Politics & Policy

Rick Perry’s Border Problem

If he won’t use E-Verify, he can’t complain about lax immigration enforcement.

 

Rick Perry stumbled through much of the last Republican debate, but not when speaking about immigration. He issued a clarion condemnation of critics of his state’s policy of giving the children of illegal immigrants in-state tuition to college. Such naysayers, Perry declared, lack “a heart.”

The Texas governor prides himself on his distinctness from George W. Bush, yet on this issue he sounds just like him: scolding his party for its lack of compassion for immigrants coming here to make a go of it. If Perry had wanted to avoid raising the hackles of Republicans with the imputation of heartlessness, he could have borrowed the staple Bush line: “Family values don’t stop at the Rio Grande.”

Neither, more relevantly, does the desire to find a job. What Perry portrays as the great American job machine in his state has mostly benefited people who aren’t Americans, according to a new study by the Center for Immigration Studies. This significant caveat to the Texas Miracle raises the larger question of why the country has continued to welcome millions of new immigrants during the past few years while shedding millions of jobs.

In Texas, the study finds, 81 percent of the jobs created since 2007 have gone to immigrants who arrived in the United States since 2007. Ninety-three percent of these immigrants aren’t citizens. An estimated 50 percent are illegal immigrants. All of this may be further testament to the status of Texas as a jobs magnet, but Perry won’t be bragging about this indication of its drawing power.

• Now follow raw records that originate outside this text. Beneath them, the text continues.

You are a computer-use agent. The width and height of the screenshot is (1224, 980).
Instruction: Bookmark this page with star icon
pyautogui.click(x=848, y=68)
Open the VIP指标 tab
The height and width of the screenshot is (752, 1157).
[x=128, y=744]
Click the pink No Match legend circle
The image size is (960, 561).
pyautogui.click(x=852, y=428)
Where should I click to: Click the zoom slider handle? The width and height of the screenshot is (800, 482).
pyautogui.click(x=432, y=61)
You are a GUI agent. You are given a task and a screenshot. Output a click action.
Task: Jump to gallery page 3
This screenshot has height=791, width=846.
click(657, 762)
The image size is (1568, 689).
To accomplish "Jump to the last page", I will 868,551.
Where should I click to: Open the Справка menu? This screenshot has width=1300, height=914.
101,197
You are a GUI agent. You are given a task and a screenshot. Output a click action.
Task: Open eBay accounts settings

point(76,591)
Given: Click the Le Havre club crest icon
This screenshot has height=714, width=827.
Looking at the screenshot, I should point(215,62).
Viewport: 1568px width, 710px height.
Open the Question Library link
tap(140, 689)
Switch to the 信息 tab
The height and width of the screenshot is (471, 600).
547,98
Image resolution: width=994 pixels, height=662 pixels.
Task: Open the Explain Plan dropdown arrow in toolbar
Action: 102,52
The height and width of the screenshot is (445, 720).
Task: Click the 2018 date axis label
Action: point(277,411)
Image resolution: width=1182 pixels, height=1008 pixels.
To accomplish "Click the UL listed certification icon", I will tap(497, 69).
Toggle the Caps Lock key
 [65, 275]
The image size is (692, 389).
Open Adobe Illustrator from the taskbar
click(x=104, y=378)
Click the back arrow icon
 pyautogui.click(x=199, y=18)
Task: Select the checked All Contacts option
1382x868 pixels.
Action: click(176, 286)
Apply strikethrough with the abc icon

In this same period, the native-born accounted for almost 70 percent of the population growth in Texas. They didn’t experience the same gains in employment, though. “The share of working-age natives holding a job in Texas declined significantly,” the study finds, “from 71 percent in 2007 to 67 percent in 2011.” In the second quarter of this year, the unemployment rate for natives in Texas, 8.1 percent, ranked 22nd in the country, and the share of natives holding a job, 66.6 percent, ranked 29th.

If providing ready employment opportunities for non-Americans seems awfully cosmopolitan for the man who is supposed to be a famous rube from Paint Creek, it’s the Texas way. The unpleasantness of the Alamo aside, the Lone Star State has always had a close relationship with its neighbor to the south. And a wide-open attitude is good politics. In welcoming all comers, Perry can do the bidding of a business community that wants the immigrant labor and simultaneously appeal to the Hispanic vote. If anyone should think to complain that he’s soft on illegal immigration, well, now, that’s why God created the pointless gesture, isn’t it?

Perry can ostentatiously send Texas Rangers to the border and lambaste the federal government’s failures, but none of it matters if it’s relatively easy for illegals to find a job. Another border state, Arizona, implemented the E-Verify system requiring employers to check the immigration status of prospective employees. It led to a dramatic reduction in the population of illegals, many of whom have, no doubt, decamped to Texas. So long as he doesn’t implement E-Verify, Perry is shooting holes in the hull of the U.S.S. Enforcement and demanding that the feds bail faster.

It would be much too simplistic to say that every new immigrant employed in Texas took his job from a native. On the other hand, it would be much too Pollyannish to deny that there must be crowding out, especially of natives who don’t have a college degree. At least Texas has been creating jobs. The country has lost about 7 million jobs since the onset of the recession in 2007 and continued to import another 1 million new immigrant workers a year, and 200,000–300,000 illegal immigrants on top of them. In August, monthly job growth ground to halt, yet we’re welcoming some 100,000 new immigrants a month.

Is it heartless to wonder why this makes any sense?